Your goal:
Recast the part below that opens with the line containing "Tick the 'Language barriers' challenge" and closes with the line containing "click(175, 174)" as a Markdown table with the columns Number and Line text. Skip blank lines and leave the pictures out.

Task inputs:
= = =

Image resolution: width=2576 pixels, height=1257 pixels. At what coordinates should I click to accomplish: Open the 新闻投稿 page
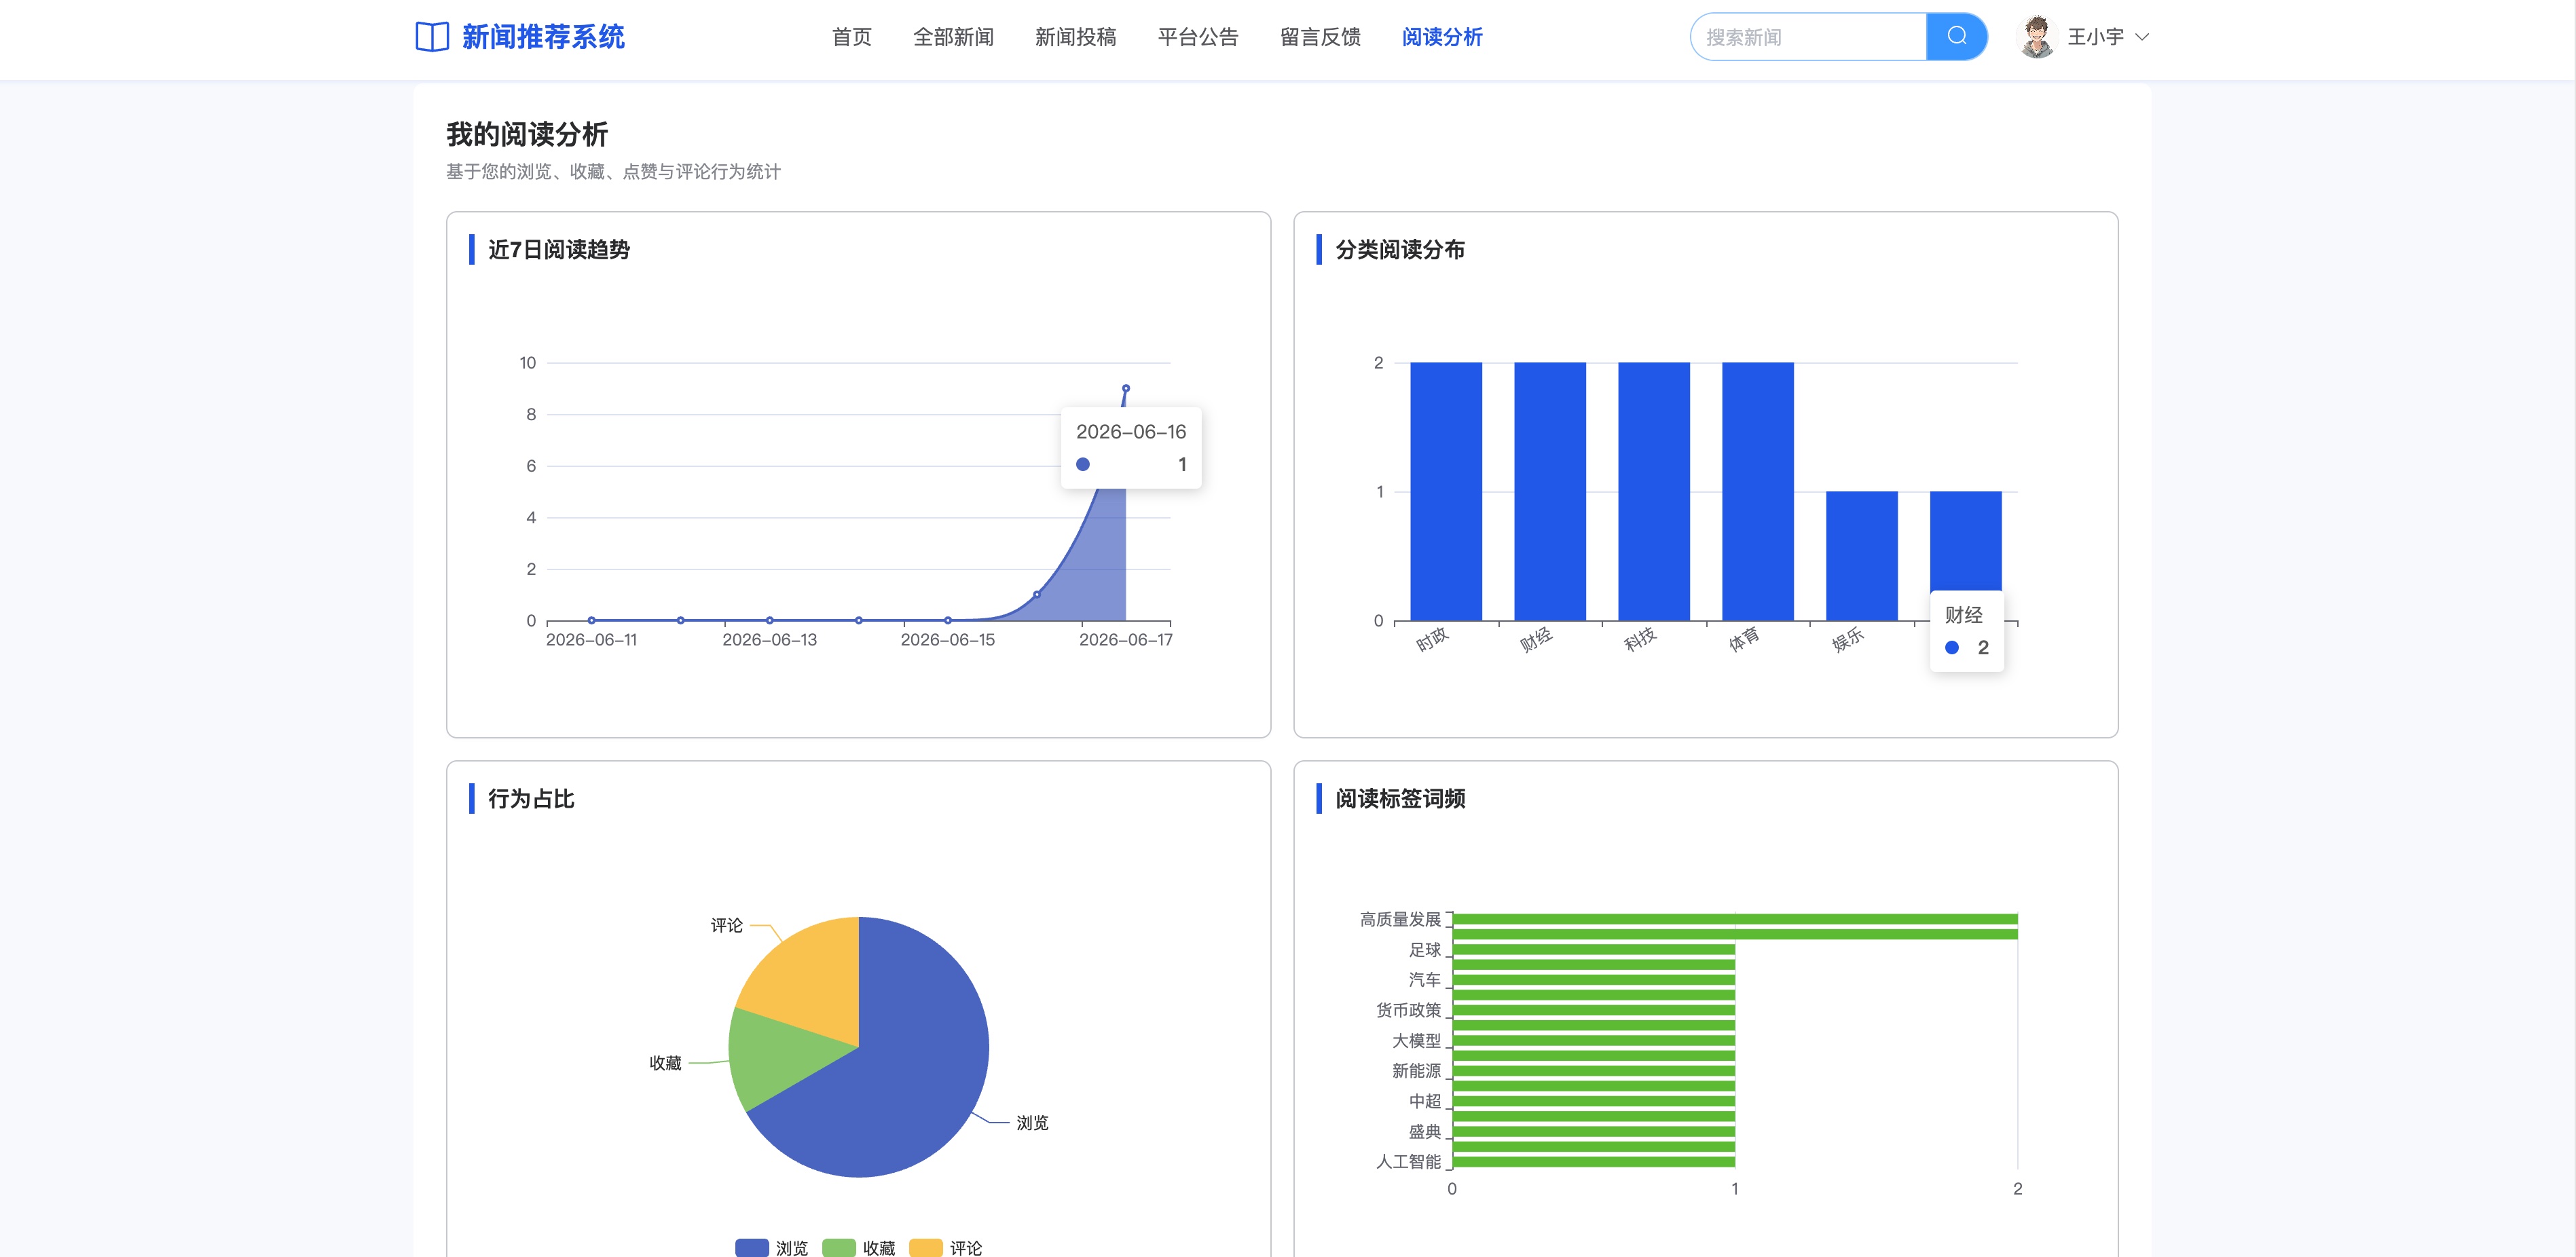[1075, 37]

= = =

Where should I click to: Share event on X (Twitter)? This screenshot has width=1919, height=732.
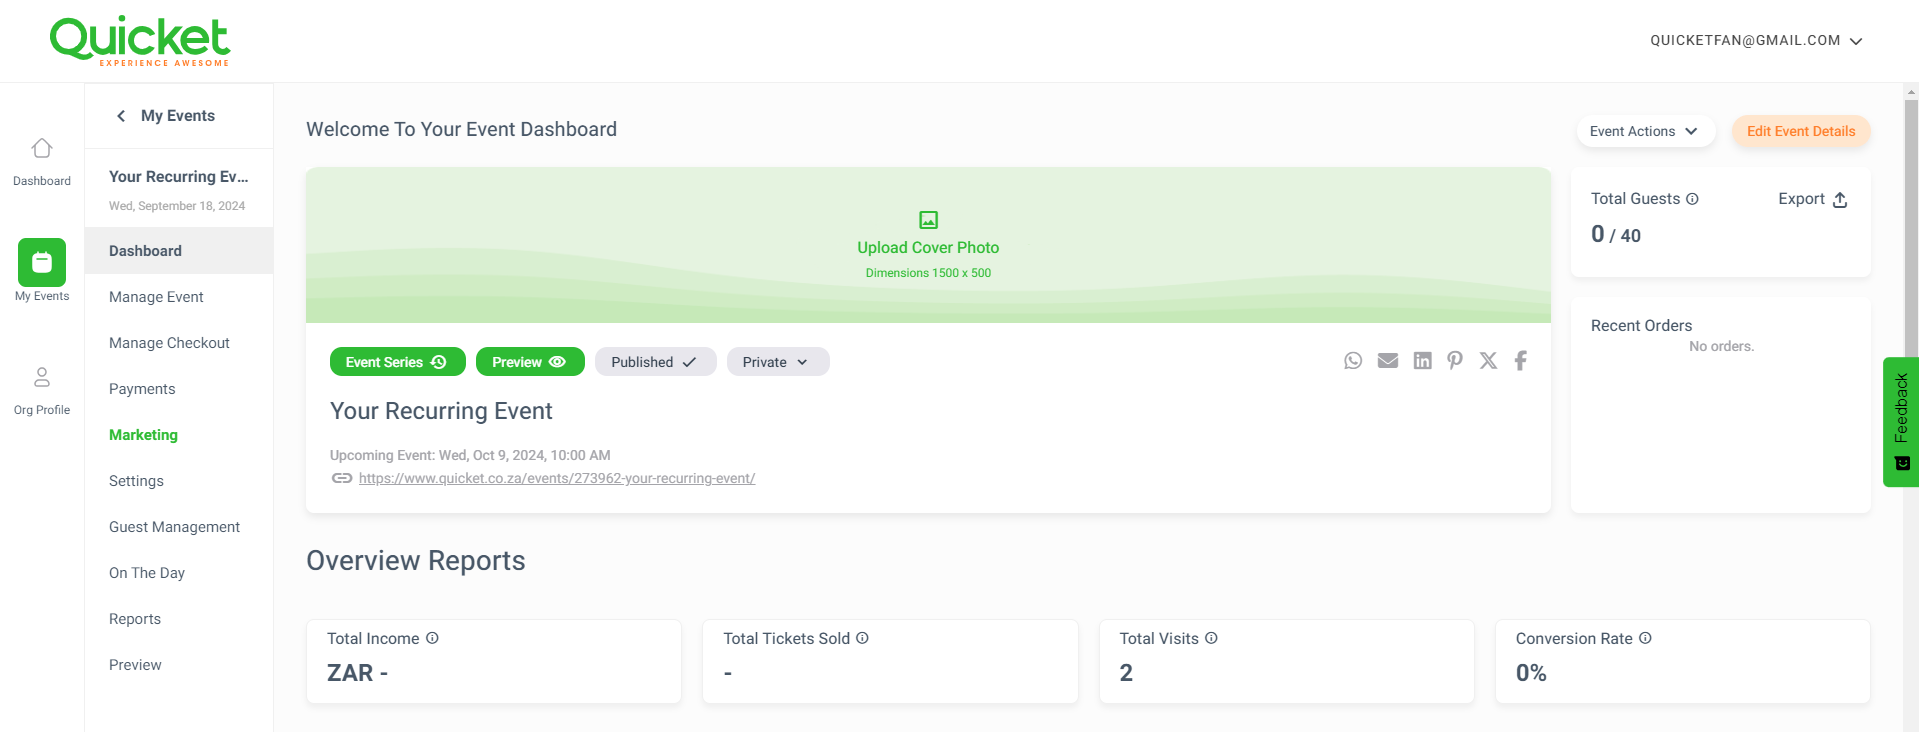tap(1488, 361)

= = =

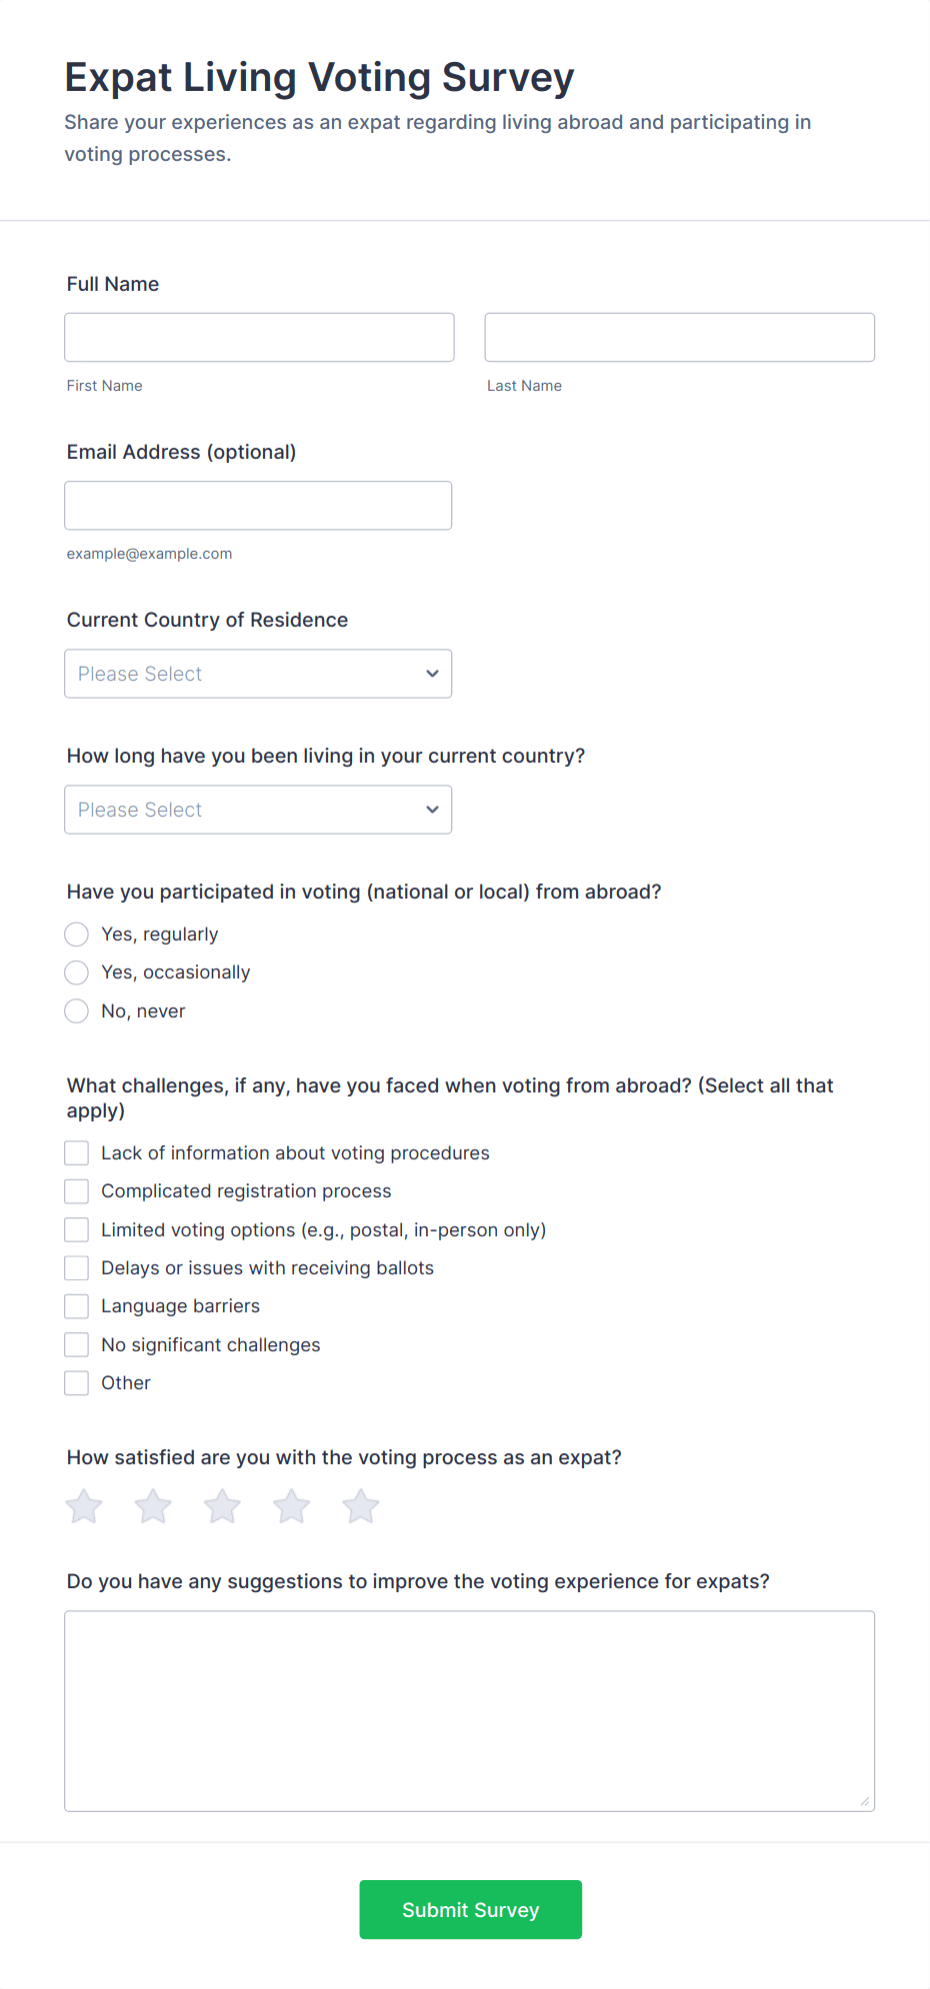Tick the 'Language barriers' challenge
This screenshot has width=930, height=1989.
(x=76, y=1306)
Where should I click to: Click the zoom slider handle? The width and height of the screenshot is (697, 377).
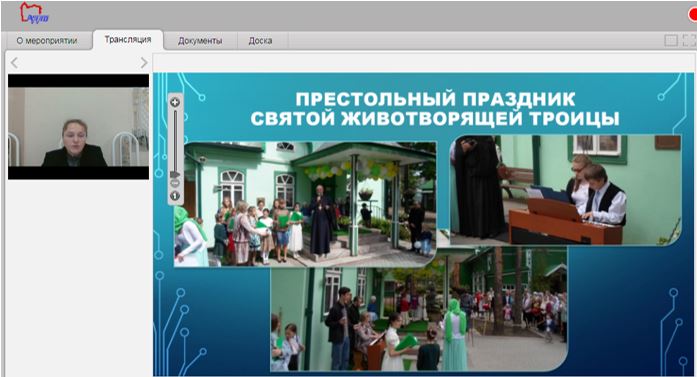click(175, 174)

= = =

Correct response:
| Number | Line text |
|---|---|
| 1 | Tick the 'Language barriers' challenge |
| 2 | This screenshot has width=930, height=1989. |
| 3 | (x=76, y=1306) |
| 4 | Where should I click to: Click the zoom slider handle? The width and height of the screenshot is (697, 377). |
| 5 | click(175, 174) |